The blaze is still not yet completely under control, with firefighters still on-site. A fire colonel suspects that the blaze was caused by a driver throwing a cigarette butt out of a car window

25 July 2021
By Hannah Thompson

More than 850 hectares of vegetation have been destroyed in a wildfire in Moux, in Aude, southern France. 800 firefighters were still on-site this morning (July 25), and the fire is not yet under control.

The fire was first declared yesterday afternoon. 

The A61 road between Toulouse and Narbonne was closed for a few hours and 90 people were evacuated from the commune of Fontcouverte. They were able to return home in the evening.

The fire also caused electricity power lines carrying power to France, Spain, and Portugal, to be temporarily cut off.

By 05:00 this morning, more than 900 hectares had been destroyed. More than 800 firefighters from Aude, Haute-Garonne, Tarn, Ariège and Bouches-du-Rhône were in attendance.

Two Dash planes, six Canadairs and one Bombardier helicopter also worked throughout the night to contain the blaze.

Interior Minister Gérald Darmanin confirmed that 152 “airdrops” of water were made.

This morning (July 25) at 08:00, Aude prefect Joëlle Gras told France Bleu Occitanie that the fire “was not yet under control. We have wind with gusts of up to 40kph, the situation is still unstable, the vegetation is extremely dry,” she said.

She also explained that the cause of the blaze was “as yet unknown”.

Yet, firefighter Colonel Jean-Luc Baccari said later, at 12:30, that the fire had started in the “central reservation of the A61 motorway”.

He said: “I can’t be sure on the exact origins of the fire. [But] everyone can guess pretty easily what the probable origin was. It is sadly very likely that it was caused by a cigarette butt thrown [from a car].

“When the vegetation is as dry as it has been in the Aude for several days and weeks, it is quite realistic that a simple cigarette butt from a car could create such a disaster. It's a safe bet that this type of carelessness is the cause of these roadside fires."

By mid-morning today (around 11:00), the mayor of Moux told FranceInfo that the fire was “partly under control but still progressing”. A statement from the local fire department said it was “currently contained”.

Colonel Beccari said: “We stabilised a large part of the incident overnight.”

No injuries or major damage to homes have been reported, except for one roof and one car.

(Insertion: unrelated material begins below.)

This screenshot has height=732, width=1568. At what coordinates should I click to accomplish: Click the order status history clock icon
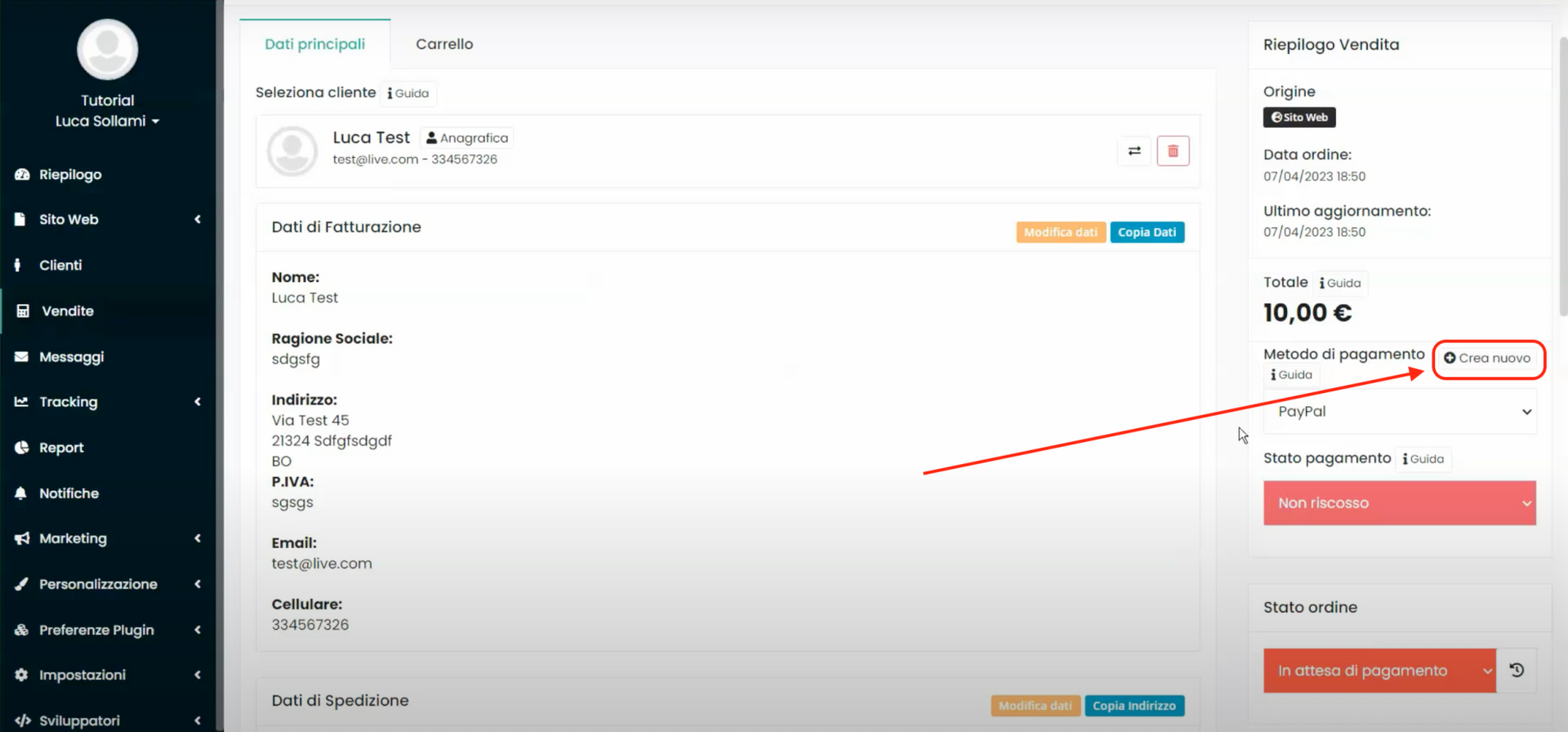click(x=1517, y=671)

Yet, vegetation around the communes of Moux, Fontecouverte, Fabrezon, Ferrals-les Corbières, and Camplong-D'Aude has been destroyed.

Ms Gras explained that there would be a “research unit set up to investigate the cause of the fire”.

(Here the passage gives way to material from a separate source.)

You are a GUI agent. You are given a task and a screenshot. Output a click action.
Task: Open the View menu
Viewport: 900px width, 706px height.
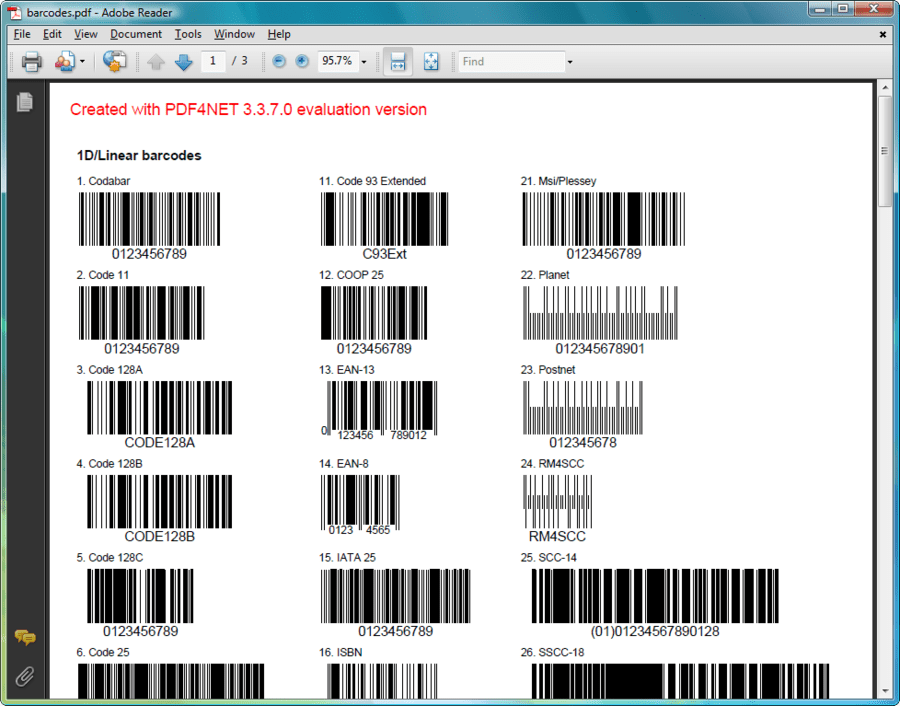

She said: “The objective now is to take control of the fire by the end of the day. We remind everyone to take the greatest care. Remember that nine in 10 fires are due to human activity, and really show the importance of everyone to adapt their behaviour in function of the risk.

“We must not throw cigarette butts, nor have wild barbecues. And, if you see a fire starting, call number 18 immediately.”

The fire comes less than a month after another wildfire struck Aude, during which 300 hectares were burned.

Fire prevention website Prevention Incendie has the following advice if you see a wildfire starting: 

  • Be alert. Fast detection is a key factor in putting out the blaze. Alert the emergency services as soon as you can, on 18 or 112.
  • Be as precise as you can about where you are, such as the name of the forest area, how you accessed the land, the nearest commune...
  • Be clear and objective when speaking on the phone. Be ready to have your ID and phone number details ready so emergency services can call you back if needed. 
  • Be specific about what is burning. A forest, a campsite, a home...
  • Do not hang up until the operator says you can do so.
  • If a fire is already been attended by emergency services or you know someone else has called, do not call again except in another emergency, to avoid saturating the phone lines.
  • If you can do so without excess risk, try to put out the flames as quickly as you can, within the first seconds or minute of the blaze starting. You can use water or sand. Avoid blowing on the fire with leaves or branches, as this can spread it further.